Behind him stretched the whispering galleries of the wood, before him lay Dole, all its insignificance revealed.

The bird in the air is but a speck to our eyes; but how completely the position is reversed when from its airy altitude it deigns to stay its soaring wings and look beneath!

The greatest cities upon earth become but inconsequent masses when viewed from above. To Sidney’s eyes, Dole looked scarce big enough to hold a heartache, yet how keenly its atoms felt!

And how little it disturbed the quiet heavens, the serene hills, all the suffering in the valley! This thought which, in one less in love with nature, might have unsealed fresh founts of bitterness, brought to Sidney’s soul a beneficent sense of ultimate peace and strength. To him, one of Nature’s own children, the mother tongue was very eloquent.
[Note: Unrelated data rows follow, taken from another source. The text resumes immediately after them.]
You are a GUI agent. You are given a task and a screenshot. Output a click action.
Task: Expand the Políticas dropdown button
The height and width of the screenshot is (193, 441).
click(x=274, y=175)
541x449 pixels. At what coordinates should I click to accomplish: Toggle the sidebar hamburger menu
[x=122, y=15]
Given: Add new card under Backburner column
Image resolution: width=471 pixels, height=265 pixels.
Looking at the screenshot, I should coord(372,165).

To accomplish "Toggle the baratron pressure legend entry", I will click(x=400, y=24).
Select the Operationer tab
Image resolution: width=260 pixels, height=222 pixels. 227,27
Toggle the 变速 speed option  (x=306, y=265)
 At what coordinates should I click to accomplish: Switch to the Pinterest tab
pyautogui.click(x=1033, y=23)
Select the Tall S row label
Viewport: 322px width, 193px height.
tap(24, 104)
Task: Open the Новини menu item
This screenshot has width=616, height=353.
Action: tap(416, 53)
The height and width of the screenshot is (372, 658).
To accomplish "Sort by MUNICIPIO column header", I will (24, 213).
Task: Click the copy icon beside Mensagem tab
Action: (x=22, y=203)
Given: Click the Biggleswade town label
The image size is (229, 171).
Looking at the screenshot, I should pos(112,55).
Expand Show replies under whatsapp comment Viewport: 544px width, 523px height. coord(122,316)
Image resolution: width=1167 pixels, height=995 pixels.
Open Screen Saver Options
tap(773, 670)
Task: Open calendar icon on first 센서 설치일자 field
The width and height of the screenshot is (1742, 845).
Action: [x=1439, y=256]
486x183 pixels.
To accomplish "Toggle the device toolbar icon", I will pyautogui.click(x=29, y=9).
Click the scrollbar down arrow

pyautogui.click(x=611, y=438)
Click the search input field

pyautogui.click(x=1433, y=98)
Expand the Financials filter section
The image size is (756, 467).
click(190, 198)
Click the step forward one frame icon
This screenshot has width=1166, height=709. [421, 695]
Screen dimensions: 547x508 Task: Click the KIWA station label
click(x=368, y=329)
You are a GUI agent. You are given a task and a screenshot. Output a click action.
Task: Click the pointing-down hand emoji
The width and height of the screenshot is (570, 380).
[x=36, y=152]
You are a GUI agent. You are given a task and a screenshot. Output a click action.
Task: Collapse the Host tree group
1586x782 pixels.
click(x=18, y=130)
And even in this hour of tense personal perplexity, he was able to gather some measure of consolation from the thought that in the end the jarring discordances of individual life would be absorbed into the grand symphonic song of Nature.

Nature is often impiously charged with unsympathetic indifference, by those who would wish to see all the heaven clouded over by their sorrow, a new deluge upon the earth because of their tears. But Sidney regarded his mother with reverent eyes, seeing in her seeming impassivity to his pain but a manifestation of the strenuous patience with which she waited to be renewed, looking towards that day when once again she would shine forth in all her pristine beauty, as she had been when first she was the bride of the sun.